§ WORK TO BE COMPLETED: Put the lines of the entries, from the start through the line containing "Action: pos(806,693)", inclusive, into a JSON list of strings with one string per line and blank lines left out.

Word and item position data:
^^^^^^^^
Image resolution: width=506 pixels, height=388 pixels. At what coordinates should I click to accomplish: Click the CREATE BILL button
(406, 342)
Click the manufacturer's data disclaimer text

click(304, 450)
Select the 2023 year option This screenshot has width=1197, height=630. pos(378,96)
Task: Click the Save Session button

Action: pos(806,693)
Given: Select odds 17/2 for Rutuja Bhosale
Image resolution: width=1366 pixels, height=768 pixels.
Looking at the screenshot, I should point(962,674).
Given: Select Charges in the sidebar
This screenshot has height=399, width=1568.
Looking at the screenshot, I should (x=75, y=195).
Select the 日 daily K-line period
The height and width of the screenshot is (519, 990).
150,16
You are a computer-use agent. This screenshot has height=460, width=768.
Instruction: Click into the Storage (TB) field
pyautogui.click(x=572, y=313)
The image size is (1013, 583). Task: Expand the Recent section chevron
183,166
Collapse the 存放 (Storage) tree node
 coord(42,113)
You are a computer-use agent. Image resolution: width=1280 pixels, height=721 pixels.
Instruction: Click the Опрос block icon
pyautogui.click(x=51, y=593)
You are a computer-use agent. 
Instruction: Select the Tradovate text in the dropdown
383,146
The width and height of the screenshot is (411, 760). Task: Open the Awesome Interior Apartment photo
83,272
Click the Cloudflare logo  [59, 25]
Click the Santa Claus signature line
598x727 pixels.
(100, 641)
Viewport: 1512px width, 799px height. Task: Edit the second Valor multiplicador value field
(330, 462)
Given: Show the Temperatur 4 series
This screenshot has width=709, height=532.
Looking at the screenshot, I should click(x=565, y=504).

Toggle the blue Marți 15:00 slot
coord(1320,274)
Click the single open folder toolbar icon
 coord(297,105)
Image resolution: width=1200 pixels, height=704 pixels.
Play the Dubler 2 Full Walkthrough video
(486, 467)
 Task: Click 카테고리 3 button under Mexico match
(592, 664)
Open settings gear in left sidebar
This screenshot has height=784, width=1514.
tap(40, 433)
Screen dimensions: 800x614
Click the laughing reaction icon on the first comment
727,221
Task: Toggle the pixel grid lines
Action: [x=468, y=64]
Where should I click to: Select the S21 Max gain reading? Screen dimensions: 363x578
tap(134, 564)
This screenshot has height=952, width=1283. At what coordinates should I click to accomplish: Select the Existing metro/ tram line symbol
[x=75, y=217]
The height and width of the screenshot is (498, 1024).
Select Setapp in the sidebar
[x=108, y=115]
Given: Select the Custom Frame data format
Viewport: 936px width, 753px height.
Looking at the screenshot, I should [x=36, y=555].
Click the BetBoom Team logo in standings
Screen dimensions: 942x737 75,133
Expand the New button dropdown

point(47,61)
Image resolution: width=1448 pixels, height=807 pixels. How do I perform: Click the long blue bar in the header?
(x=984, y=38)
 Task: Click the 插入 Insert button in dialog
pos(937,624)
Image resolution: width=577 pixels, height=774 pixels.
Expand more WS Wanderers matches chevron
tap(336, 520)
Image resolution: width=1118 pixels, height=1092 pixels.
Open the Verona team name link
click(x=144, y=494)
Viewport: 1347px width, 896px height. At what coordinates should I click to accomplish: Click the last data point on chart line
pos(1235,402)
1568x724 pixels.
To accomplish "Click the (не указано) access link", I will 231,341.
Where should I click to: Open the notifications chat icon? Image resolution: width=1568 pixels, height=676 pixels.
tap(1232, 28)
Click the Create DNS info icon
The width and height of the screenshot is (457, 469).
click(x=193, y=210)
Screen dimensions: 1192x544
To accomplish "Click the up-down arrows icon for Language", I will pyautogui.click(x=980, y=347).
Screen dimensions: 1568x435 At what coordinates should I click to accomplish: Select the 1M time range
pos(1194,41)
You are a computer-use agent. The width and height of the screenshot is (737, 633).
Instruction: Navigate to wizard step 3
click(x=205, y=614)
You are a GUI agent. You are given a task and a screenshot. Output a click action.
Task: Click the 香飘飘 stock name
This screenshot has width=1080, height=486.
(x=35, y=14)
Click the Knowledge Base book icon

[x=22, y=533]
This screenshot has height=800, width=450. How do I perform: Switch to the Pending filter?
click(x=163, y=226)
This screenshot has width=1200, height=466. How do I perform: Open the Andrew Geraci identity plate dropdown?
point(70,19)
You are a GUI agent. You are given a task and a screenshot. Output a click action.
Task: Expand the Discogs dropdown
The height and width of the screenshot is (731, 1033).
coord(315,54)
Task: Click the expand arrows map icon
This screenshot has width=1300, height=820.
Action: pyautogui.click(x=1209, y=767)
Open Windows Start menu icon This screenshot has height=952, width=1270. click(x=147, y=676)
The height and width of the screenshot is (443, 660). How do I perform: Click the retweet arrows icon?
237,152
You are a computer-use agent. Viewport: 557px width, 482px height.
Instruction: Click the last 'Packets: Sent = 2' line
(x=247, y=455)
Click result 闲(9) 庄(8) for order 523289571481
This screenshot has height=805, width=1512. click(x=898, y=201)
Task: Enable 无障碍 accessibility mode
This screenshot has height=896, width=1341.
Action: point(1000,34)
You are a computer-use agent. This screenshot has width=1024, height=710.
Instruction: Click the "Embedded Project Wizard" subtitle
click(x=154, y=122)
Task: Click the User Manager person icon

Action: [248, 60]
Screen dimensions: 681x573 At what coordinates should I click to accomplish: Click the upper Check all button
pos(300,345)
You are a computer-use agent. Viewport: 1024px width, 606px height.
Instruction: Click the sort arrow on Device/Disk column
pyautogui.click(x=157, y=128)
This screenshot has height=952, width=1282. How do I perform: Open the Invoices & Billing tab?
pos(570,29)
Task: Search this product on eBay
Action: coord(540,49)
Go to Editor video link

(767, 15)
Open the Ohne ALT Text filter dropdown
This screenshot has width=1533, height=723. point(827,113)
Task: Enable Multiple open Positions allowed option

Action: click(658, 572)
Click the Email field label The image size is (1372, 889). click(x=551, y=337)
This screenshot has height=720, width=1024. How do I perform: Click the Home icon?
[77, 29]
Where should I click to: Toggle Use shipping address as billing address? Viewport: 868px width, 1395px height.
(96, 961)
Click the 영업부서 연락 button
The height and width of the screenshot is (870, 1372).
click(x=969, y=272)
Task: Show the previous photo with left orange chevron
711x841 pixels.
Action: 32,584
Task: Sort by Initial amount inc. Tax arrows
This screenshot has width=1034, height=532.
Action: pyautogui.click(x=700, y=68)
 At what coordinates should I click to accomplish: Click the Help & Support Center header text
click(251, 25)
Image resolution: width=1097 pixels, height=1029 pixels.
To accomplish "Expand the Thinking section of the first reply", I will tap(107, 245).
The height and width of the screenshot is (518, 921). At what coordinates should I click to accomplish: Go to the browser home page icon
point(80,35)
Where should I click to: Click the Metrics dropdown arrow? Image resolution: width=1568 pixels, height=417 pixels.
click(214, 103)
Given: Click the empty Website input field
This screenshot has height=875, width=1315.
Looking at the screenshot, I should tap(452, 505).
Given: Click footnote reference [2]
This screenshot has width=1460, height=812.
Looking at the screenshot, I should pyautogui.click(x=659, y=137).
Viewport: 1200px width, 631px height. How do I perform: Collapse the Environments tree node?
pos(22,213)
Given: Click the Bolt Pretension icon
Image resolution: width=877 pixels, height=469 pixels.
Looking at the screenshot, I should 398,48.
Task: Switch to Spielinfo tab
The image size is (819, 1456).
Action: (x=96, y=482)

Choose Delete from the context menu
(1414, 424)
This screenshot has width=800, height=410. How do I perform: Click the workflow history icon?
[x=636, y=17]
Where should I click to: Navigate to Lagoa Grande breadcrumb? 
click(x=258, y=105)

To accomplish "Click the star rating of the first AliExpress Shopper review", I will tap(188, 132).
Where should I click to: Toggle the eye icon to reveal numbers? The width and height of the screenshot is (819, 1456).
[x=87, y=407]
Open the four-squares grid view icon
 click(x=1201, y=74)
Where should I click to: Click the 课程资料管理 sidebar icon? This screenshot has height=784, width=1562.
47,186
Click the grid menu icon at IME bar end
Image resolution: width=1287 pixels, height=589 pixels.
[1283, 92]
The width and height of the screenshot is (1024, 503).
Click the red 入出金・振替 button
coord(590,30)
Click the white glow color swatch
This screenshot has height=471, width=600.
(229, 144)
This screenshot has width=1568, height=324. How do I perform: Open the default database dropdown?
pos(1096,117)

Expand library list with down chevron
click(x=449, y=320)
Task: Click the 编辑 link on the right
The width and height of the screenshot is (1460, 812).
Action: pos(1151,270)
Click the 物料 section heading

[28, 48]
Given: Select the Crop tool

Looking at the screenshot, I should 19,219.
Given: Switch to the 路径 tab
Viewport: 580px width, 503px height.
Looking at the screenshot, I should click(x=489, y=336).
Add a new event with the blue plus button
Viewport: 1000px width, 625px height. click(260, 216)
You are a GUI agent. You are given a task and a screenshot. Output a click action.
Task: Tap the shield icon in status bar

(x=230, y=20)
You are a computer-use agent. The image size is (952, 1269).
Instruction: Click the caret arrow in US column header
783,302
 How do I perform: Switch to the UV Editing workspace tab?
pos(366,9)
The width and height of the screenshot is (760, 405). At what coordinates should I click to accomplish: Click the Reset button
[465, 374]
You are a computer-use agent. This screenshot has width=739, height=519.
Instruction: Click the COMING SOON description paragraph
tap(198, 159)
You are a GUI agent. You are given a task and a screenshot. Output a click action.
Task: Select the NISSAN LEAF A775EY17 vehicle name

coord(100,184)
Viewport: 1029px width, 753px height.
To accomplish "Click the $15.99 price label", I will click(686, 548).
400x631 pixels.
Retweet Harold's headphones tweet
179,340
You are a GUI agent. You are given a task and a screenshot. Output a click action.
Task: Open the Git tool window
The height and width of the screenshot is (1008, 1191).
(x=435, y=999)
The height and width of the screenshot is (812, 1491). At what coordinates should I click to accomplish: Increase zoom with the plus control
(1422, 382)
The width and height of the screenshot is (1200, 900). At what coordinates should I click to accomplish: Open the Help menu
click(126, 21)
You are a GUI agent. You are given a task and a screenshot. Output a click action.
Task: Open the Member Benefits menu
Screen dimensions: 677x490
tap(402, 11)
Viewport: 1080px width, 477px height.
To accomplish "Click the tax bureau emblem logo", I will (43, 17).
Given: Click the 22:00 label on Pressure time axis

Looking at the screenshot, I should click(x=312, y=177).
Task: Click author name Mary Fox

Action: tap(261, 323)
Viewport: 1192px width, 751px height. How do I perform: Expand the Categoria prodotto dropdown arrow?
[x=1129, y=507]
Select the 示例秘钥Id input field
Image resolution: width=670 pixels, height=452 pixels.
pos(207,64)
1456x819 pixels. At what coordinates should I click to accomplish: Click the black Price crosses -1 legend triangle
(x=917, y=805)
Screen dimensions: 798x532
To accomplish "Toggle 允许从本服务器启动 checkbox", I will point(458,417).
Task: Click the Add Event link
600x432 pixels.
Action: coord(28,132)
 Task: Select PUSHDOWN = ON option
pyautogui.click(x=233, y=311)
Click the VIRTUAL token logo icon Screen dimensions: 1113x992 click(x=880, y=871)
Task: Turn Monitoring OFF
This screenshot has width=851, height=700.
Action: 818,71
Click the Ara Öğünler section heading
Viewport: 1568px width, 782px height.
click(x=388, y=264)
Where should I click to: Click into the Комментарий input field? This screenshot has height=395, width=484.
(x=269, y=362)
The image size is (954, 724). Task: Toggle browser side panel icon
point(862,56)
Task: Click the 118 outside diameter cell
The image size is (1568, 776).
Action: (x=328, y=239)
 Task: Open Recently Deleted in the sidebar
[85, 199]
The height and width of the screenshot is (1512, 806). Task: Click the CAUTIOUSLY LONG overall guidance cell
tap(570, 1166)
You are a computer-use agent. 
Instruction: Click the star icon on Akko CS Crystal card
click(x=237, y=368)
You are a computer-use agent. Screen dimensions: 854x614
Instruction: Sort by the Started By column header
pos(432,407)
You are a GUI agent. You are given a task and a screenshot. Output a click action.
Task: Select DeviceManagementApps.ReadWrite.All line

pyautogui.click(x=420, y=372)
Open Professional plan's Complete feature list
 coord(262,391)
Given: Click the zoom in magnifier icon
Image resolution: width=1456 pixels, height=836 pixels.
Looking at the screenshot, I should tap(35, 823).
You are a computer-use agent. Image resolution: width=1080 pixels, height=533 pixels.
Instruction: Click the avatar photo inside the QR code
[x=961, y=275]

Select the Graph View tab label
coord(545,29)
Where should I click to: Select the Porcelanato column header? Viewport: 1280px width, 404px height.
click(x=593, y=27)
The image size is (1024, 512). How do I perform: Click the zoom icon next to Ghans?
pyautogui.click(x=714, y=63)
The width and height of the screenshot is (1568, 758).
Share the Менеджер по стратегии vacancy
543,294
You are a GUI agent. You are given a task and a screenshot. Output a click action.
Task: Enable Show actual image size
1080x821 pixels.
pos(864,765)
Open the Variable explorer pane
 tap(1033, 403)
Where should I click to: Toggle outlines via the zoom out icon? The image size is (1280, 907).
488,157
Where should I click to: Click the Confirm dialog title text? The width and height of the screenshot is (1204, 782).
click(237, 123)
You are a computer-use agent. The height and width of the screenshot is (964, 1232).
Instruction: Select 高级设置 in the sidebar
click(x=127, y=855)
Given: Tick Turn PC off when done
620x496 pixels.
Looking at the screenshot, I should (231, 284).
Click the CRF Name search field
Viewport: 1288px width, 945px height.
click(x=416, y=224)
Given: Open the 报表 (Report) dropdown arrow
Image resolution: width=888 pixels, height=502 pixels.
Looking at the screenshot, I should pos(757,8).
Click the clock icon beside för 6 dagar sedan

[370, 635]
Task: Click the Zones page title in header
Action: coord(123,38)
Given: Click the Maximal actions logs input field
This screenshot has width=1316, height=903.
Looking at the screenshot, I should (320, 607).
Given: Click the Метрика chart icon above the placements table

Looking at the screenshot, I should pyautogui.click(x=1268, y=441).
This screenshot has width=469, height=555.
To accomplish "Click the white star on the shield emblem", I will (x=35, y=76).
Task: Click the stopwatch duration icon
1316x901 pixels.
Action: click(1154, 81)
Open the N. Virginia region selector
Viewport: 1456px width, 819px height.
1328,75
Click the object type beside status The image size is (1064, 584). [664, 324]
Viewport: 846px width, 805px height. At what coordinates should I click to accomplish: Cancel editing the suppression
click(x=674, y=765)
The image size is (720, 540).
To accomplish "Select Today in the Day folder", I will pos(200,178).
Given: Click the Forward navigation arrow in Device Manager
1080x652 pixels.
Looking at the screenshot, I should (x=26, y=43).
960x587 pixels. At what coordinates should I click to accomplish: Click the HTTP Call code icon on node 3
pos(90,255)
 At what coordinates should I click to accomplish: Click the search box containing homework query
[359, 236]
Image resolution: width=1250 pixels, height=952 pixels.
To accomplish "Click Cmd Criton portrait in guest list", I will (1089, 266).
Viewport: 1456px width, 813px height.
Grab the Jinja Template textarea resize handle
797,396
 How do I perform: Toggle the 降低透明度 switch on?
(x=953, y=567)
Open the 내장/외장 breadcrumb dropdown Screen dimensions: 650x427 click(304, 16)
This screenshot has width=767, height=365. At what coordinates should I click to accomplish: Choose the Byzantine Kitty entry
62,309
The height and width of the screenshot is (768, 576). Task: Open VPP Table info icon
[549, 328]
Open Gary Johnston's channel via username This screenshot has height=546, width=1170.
^^^^^^^^
§ ANSWER FOR THIS EXERCISE:
[
  "Image resolution: width=506 pixels, height=388 pixels. At what coordinates should I click to accomplish: Click the CREATE BILL button",
  "(406, 342)",
  "Click the manufacturer's data disclaimer text",
  "click(304, 450)",
  "Select the 2023 year option This screenshot has width=1197, height=630. pos(378,96)",
  "Task: Click the Save Session button",
  "Action: pos(806,693)"
]